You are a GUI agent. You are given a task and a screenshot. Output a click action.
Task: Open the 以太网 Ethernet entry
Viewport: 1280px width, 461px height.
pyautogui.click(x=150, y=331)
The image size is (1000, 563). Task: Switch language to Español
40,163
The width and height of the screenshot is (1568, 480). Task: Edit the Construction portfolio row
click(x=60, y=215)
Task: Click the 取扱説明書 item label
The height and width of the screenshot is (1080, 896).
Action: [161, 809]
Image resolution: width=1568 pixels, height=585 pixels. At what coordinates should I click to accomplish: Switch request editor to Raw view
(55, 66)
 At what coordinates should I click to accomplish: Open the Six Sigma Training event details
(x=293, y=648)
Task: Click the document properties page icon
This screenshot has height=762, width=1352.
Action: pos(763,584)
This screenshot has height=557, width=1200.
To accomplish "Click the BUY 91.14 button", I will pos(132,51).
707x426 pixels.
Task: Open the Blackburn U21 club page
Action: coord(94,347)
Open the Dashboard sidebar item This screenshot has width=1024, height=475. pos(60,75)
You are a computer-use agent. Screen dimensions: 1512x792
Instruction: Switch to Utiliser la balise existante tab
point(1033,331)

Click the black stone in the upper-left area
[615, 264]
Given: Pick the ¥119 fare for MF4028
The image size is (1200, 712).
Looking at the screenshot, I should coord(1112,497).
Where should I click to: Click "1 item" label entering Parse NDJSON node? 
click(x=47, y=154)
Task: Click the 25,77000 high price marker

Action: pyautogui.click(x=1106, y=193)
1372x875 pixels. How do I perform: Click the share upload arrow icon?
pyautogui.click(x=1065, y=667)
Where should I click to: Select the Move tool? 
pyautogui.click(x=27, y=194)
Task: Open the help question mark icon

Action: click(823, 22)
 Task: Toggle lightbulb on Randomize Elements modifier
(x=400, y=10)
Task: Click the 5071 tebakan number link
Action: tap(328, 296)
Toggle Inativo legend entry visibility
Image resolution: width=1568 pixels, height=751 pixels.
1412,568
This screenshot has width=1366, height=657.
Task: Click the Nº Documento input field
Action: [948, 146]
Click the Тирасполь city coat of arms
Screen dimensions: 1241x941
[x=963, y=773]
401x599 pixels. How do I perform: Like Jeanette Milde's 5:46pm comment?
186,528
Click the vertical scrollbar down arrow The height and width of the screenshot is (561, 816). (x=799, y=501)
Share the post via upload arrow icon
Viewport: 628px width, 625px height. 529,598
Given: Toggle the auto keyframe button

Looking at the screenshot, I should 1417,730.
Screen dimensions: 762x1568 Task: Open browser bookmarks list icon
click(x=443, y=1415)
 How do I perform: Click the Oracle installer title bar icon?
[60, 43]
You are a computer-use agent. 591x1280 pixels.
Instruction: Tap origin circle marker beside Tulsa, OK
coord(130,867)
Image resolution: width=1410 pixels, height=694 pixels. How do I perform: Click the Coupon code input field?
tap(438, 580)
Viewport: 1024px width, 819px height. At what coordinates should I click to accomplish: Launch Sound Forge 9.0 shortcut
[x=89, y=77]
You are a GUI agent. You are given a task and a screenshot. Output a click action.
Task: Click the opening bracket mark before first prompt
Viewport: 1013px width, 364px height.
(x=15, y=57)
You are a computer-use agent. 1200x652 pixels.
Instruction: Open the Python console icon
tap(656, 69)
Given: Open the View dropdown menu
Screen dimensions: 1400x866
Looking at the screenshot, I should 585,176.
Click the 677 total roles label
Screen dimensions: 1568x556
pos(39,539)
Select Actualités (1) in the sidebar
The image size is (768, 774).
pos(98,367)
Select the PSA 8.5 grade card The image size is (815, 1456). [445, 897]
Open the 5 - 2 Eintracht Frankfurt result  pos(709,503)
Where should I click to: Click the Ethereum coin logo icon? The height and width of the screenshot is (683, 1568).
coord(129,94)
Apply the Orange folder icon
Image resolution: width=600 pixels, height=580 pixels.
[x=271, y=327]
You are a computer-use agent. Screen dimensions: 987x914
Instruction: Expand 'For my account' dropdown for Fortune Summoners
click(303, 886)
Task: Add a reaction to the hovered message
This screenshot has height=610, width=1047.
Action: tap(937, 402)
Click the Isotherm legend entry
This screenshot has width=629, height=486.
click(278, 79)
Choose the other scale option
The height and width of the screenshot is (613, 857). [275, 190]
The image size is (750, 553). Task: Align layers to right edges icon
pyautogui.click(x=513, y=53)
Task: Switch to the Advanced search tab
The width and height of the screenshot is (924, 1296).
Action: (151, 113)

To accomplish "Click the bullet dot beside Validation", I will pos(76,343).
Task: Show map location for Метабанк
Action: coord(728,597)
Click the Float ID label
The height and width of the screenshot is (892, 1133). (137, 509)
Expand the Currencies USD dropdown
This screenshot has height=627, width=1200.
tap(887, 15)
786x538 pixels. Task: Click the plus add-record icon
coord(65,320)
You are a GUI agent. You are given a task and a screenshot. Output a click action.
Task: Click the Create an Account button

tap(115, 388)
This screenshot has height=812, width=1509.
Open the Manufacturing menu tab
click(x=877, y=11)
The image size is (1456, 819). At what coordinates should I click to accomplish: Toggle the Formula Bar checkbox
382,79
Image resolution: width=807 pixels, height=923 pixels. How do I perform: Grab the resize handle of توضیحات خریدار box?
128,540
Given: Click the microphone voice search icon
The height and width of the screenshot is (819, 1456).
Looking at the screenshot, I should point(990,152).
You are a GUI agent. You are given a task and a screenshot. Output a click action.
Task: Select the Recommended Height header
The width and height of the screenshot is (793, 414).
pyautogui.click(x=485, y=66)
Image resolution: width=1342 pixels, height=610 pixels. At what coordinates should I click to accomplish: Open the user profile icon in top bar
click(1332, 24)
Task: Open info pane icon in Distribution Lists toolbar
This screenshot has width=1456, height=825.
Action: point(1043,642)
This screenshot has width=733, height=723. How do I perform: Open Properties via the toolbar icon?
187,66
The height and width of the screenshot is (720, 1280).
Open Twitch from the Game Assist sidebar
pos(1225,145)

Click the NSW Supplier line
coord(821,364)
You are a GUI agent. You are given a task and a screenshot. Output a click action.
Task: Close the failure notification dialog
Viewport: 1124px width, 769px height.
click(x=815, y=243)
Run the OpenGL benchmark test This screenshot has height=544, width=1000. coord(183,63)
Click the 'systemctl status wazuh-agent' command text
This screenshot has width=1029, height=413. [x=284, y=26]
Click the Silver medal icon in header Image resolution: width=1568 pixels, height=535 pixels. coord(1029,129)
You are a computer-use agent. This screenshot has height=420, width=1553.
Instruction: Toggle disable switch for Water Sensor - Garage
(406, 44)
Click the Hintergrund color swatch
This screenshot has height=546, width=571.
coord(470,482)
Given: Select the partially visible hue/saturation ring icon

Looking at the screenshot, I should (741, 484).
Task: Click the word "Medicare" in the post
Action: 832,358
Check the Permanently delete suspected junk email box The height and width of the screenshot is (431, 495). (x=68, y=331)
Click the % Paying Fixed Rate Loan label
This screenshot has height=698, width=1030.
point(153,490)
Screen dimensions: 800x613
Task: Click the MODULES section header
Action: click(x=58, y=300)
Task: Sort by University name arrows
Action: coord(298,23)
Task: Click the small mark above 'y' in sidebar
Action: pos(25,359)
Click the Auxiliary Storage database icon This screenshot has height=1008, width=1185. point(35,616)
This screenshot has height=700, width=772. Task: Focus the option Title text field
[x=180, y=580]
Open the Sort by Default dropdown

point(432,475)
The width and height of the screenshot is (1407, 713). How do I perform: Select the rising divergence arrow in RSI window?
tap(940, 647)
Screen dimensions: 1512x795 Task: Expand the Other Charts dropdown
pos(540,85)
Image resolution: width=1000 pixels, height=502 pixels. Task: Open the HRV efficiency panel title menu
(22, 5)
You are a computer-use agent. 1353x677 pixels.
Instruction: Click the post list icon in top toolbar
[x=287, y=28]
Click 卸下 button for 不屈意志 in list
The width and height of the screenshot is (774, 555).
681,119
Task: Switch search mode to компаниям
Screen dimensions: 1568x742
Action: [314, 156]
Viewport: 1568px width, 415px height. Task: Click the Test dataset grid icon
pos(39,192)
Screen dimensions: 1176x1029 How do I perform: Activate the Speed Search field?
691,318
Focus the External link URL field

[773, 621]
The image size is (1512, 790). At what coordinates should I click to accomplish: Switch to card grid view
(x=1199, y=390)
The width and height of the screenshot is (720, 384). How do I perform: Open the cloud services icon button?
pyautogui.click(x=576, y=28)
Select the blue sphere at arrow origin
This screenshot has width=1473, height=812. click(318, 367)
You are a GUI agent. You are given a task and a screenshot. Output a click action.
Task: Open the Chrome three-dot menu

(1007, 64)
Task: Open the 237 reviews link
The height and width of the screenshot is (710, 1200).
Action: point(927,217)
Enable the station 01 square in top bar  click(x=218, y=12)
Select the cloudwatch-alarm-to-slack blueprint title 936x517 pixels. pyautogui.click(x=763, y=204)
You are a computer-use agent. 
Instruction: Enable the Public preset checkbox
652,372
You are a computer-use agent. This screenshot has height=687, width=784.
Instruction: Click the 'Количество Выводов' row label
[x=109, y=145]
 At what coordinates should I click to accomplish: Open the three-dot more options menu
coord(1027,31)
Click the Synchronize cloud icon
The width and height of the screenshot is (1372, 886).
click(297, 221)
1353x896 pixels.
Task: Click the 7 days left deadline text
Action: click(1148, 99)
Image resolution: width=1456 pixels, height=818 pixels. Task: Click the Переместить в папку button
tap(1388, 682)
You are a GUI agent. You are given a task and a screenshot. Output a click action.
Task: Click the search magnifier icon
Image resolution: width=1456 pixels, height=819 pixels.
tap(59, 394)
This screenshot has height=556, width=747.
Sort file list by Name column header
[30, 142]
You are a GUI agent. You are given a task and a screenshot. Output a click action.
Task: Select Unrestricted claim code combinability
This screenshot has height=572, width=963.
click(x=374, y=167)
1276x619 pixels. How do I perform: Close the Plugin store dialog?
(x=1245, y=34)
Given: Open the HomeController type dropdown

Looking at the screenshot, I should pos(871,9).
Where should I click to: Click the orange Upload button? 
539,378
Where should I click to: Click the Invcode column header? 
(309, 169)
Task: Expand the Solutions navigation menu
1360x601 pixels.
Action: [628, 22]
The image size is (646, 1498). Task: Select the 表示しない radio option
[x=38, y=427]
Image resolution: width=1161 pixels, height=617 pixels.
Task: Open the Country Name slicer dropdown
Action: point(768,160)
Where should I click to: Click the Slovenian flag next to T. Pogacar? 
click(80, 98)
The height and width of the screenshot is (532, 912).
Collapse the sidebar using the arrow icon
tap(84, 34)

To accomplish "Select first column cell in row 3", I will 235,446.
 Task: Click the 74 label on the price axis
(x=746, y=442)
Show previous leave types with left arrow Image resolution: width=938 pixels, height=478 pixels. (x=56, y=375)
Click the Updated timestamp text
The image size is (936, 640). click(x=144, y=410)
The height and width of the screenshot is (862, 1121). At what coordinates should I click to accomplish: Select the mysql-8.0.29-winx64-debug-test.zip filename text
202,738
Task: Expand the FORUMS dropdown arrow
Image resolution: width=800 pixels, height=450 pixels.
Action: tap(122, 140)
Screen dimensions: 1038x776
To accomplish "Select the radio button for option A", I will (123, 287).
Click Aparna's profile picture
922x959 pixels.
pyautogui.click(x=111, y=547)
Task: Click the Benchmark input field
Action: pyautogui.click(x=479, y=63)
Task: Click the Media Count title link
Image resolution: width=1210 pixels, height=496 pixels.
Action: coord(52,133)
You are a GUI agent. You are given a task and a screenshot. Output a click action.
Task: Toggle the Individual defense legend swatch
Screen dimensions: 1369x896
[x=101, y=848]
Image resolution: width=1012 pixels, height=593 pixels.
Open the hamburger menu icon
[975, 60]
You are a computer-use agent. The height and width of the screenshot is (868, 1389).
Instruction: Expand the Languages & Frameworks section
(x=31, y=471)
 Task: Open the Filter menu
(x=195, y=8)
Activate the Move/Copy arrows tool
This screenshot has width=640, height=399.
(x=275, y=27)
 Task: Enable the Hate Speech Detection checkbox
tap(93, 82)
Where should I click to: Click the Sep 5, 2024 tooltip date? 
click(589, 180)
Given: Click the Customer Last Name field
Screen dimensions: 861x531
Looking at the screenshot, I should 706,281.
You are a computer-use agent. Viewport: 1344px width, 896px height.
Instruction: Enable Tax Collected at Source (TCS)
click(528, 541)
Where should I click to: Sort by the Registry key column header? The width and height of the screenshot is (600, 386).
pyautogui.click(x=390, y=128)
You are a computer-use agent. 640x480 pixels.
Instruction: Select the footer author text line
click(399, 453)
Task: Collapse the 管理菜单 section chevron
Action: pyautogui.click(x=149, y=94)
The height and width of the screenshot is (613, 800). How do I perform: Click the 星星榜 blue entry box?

+ + + + +

▸ **Task to complete**: Word for word, repeat the lines from the one holding "Instruction: Expand the" through the last line of the entries, both included.

▸ **Solution below**:
Instruction: Expand the Languages & Frameworks section
(x=31, y=471)
 Task: Open the Filter menu
(x=195, y=8)
Activate the Move/Copy arrows tool
This screenshot has width=640, height=399.
(x=275, y=27)
 Task: Enable the Hate Speech Detection checkbox
tap(93, 82)
Where should I click to: Click the Sep 5, 2024 tooltip date? 
click(589, 180)
Given: Click the Customer Last Name field
Screen dimensions: 861x531
Looking at the screenshot, I should 706,281.
You are a computer-use agent. Viewport: 1344px width, 896px height.
Instruction: Enable Tax Collected at Source (TCS)
click(528, 541)
Where should I click to: Sort by the Registry key column header? The width and height of the screenshot is (600, 386).
pyautogui.click(x=390, y=128)
You are a computer-use agent. 640x480 pixels.
Instruction: Select the footer author text line
click(399, 453)
Task: Collapse the 管理菜单 section chevron
Action: pyautogui.click(x=149, y=94)
The height and width of the screenshot is (613, 800). How do I perform: Click the 星星榜 blue entry box?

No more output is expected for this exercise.